A new study finds that when partner violence does occur, only about one in five women are asked or counseled by a health care provider about abuse.
The findings come from a study by Penn State University researchers that advocates the need for improved identification and counseling about intimate partner violence.
“Our research shows that we (as a health care community) haven’t been doing a good job of identifying and counseling about intimate partner violence,” said Dr. Jennifer S. McCall-Hosenfeld, a primary care physician and assistant professor of medicine and public health sciences.
“Only 20 percent who had been exposed to intimate partner violence received safety and violence counseling in the two years following the abuse, and only 11 percent of all women had discussed violence and safety at home with a health care provider.”
McCall-Hosenfeld and colleagues examined preventive healthcare services for women of reproductive age and how exposure to intimate partner violence (IPV) was associated with relevant preventive healthcare services.

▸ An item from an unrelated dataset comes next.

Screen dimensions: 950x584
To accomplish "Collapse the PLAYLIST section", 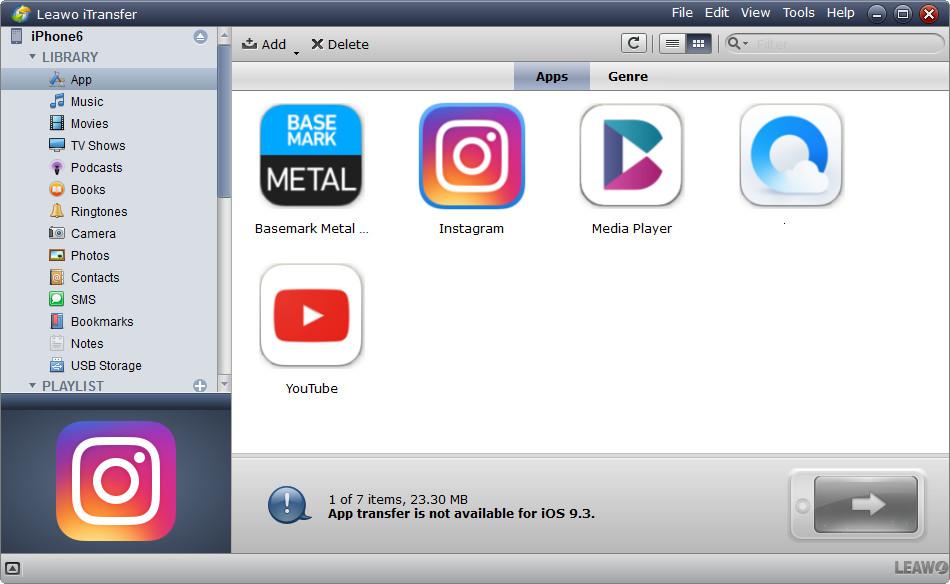I will [32, 386].
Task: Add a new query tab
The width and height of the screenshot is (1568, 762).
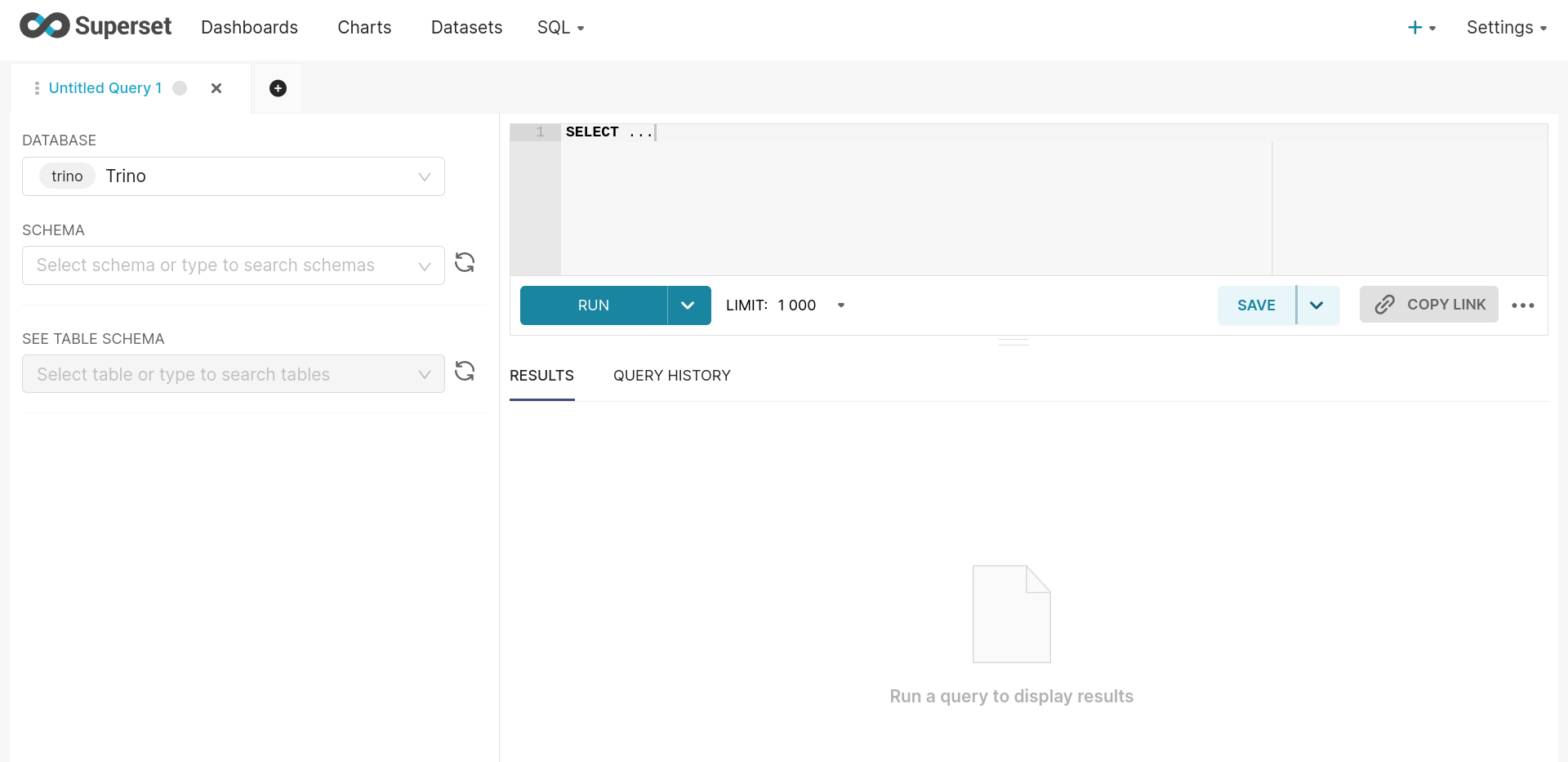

The study focused on women who had reported experiencing IPV — specifically physical violence, sexual violence and threats of either by a current or former partner or spouse.
More than a third of the women in the U.S. have experienced IPV, according to the National Intimate Partner and Sexual Violence Survey conducted by the Centers for Disease Control and Prevention.
The researchers point out that this abuse can lead to serious immediate and long-term health problems, as a result of inadequate preventive health care services.
Between 2004 and 2007 McCall-Hosenfeld and colleagues surveyed 1,420 women of reproductive age who were participating in the Central Pennsylvania Women’s Health Study.
The women responded to questions regarding intimate partner violence, healthcare access, socio-economic status and whether they had received preventive healthcare services.
Study results are published in the March/April issue of Women’s Health Issues.
In the first survey the researchers established whether women had recently been exposed to IPV by asking them to respond “yes” or “no” to a series of questions. Each question was preceded by, “In the past 12 months, has a spouse, partner or boyfriend…” and completed with statements including: “Threatened to hit you or throw something at you?” and “Pushed, grabbed, shoved or slapped you?”
Two years after the first survey the researchers followed up with the women, asking about any preventive health care services and preventive counseling they had received over the past 24 months.
Again, the women surveyed were asked to respond “yes” or “no” to a series of questions, including: “Have you been tested for sexually transmitted infections or HIV?” and “Has a doctor or health professional asked you or talked to you about concerns about safety or violence in your home?”
According to the study the findings represent “a missed opportunity for health promotion among women exposed to IPV.”
“Our data suggest that many women who have been exposed to IPV are not being appropriately identified in health care settings and are not getting many of the health care services they need,” said McCall-Hosenfeld.
In January 2013 the United States Preventive Services Task Force released a guideline recommending that clinicians screen all women of reproductive age for IPV and help provide intervention services when necessary.
“We have a long way to go for healthcare to be in compliance with this guideline,” said McCall-Hosenfeld.
“We’ll need to have a culture shift in many settings so that healthcare providers are comfortable with asking patients about IPV, patients are comfortable with being asked and the health care systems work to ensure that all patients get the services they need.”
Researchers say that although this study does not specifically address how to improve preventive services for those who have experienced IPV, the need is now documented with future research to continue along this thread.